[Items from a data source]
+++++

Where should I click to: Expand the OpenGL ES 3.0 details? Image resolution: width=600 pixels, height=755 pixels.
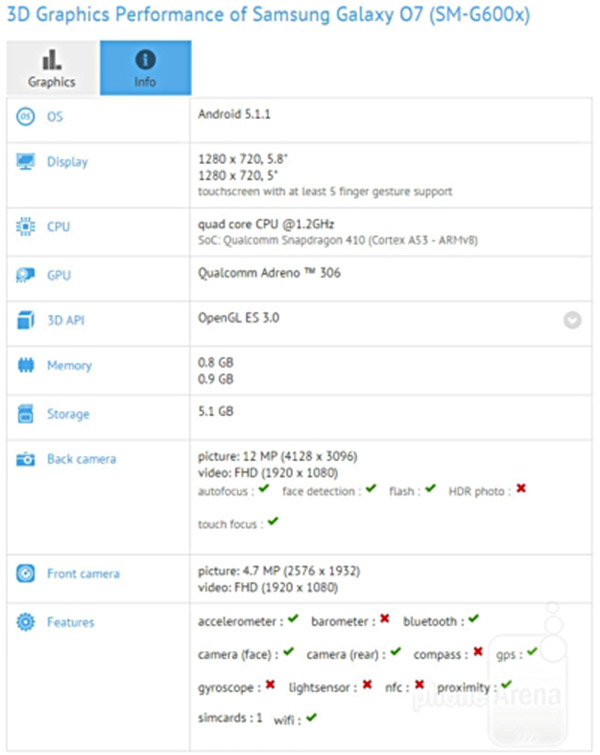[x=572, y=321]
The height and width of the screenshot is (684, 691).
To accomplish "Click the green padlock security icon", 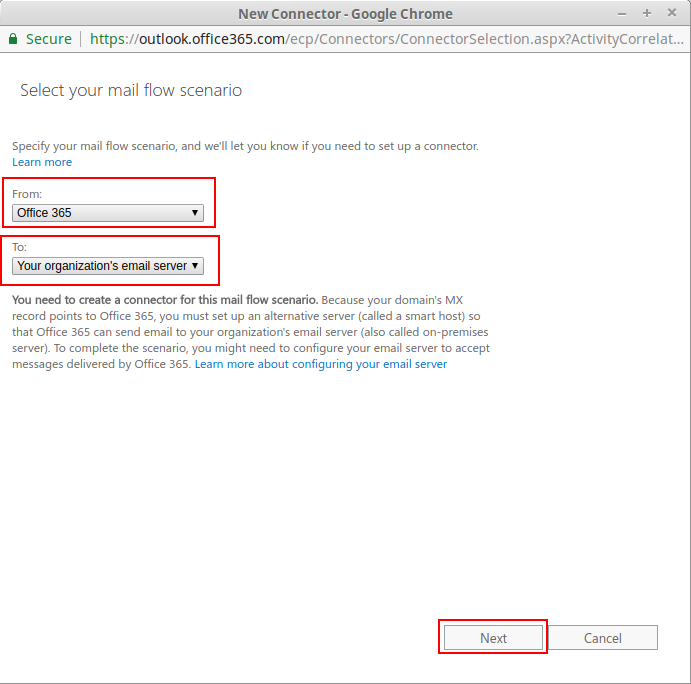I will [13, 39].
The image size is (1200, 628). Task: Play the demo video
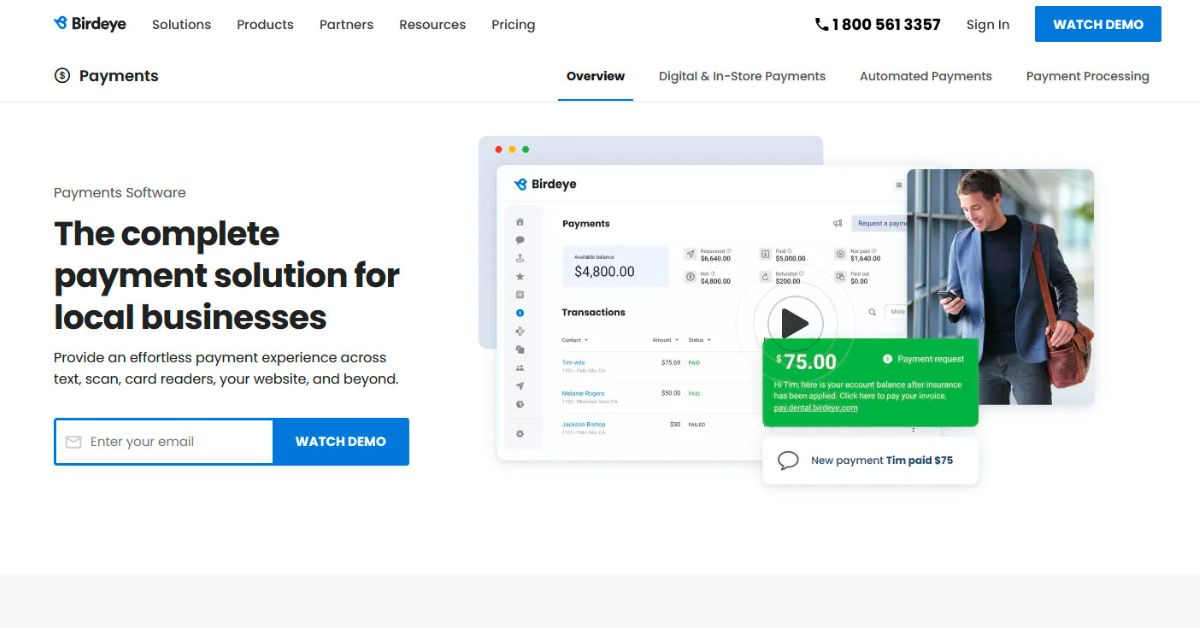point(795,323)
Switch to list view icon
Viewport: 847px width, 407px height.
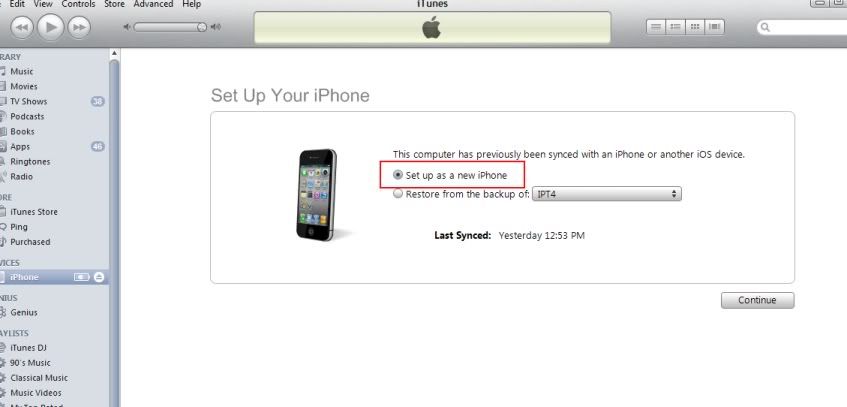pos(656,26)
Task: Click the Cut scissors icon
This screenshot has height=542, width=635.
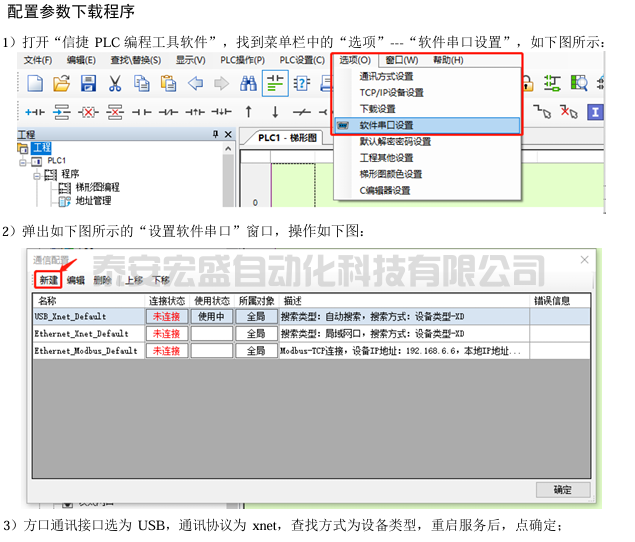Action: pyautogui.click(x=115, y=83)
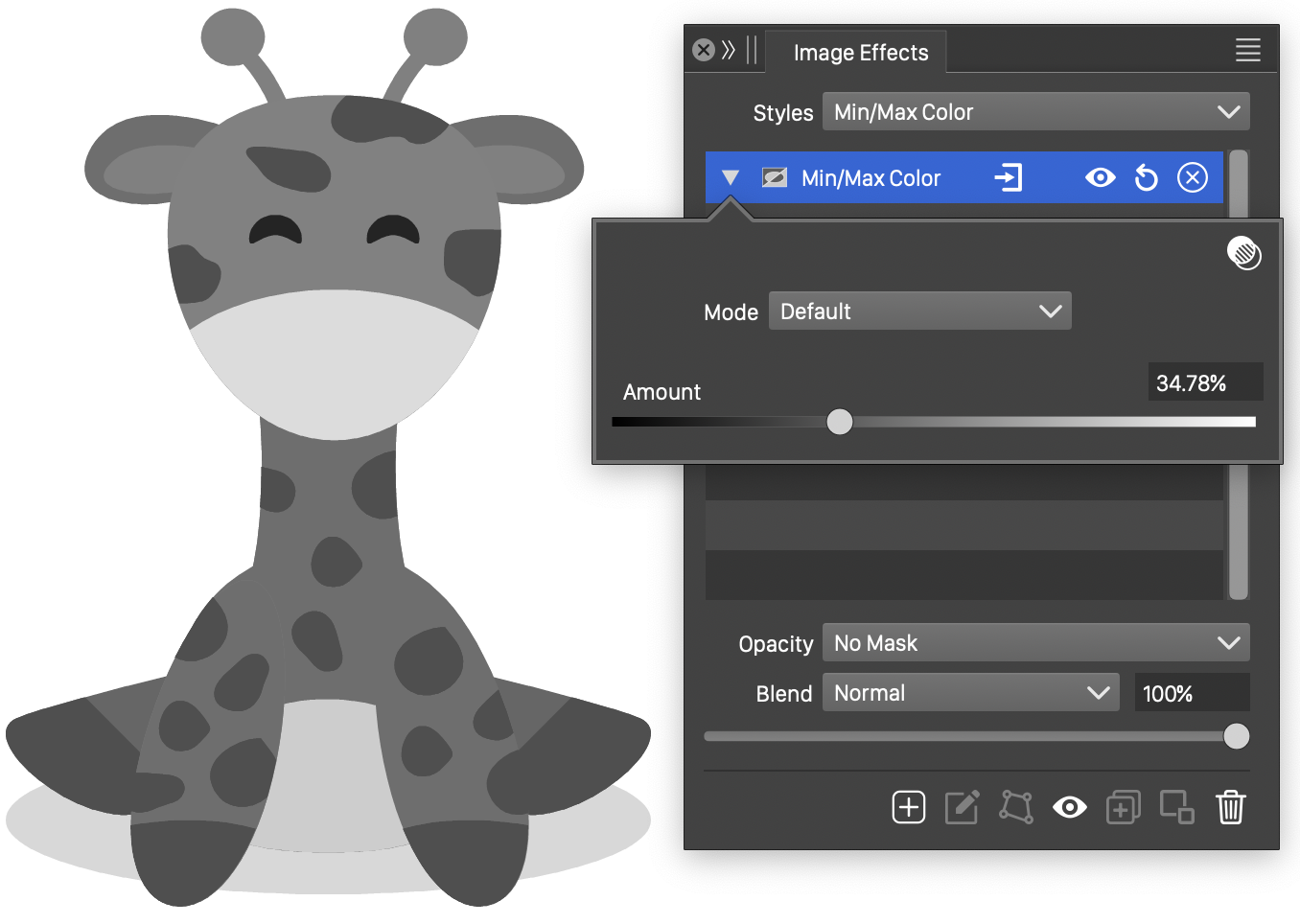
Task: Click the effect type icon beside Min/Max Color
Action: pyautogui.click(x=774, y=178)
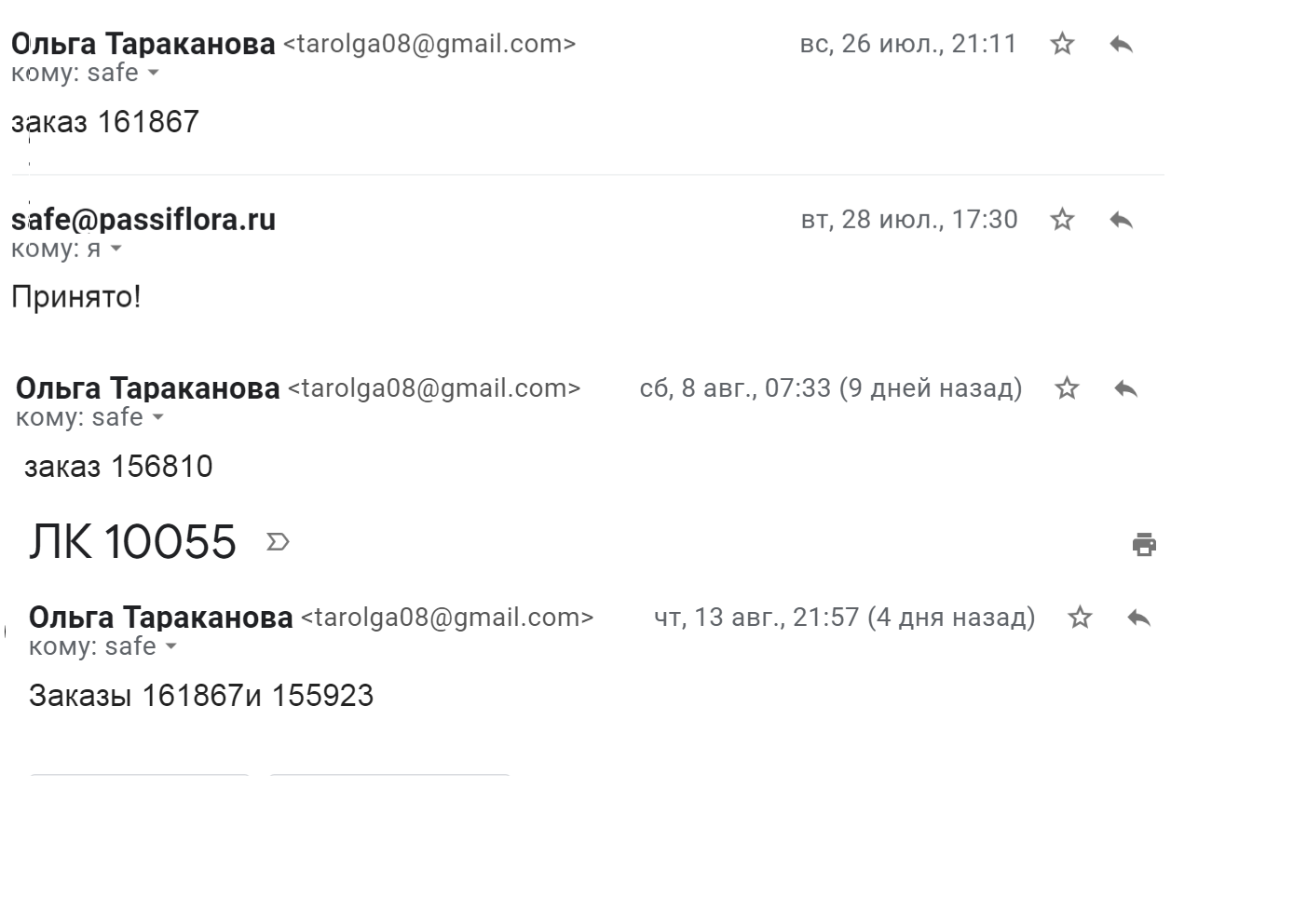Click the message text заказ 156810

(x=118, y=467)
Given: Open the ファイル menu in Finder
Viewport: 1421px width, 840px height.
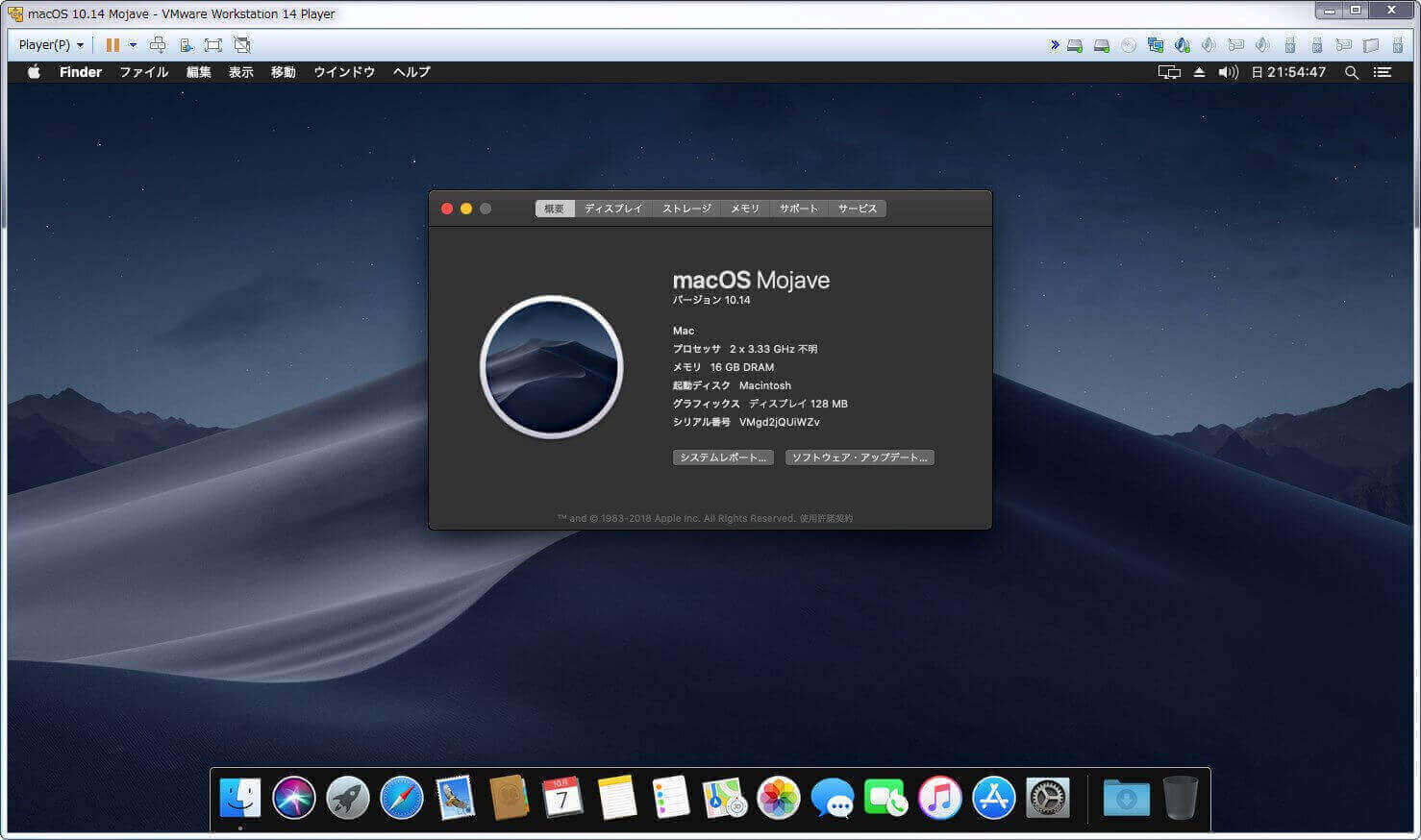Looking at the screenshot, I should click(x=143, y=72).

+++++

Required action | From the line containing "Switch to list view icon" down to the last line of the records above, repeat every line exactly and nothing else, dropping any pictures.

Task response |
Switch to list view icon
Viewport: 847px width, 407px height.
pos(656,26)
Task: Click the Cut scissors icon
This screenshot has height=542, width=635.
Action: pyautogui.click(x=115, y=83)
Task: Click the effect type icon beside Min/Max Color
Action: pyautogui.click(x=774, y=178)
Click the message text заказ 156810

(x=118, y=467)
Given: Open the ファイル menu in Finder
Viewport: 1421px width, 840px height.
Looking at the screenshot, I should click(x=143, y=72).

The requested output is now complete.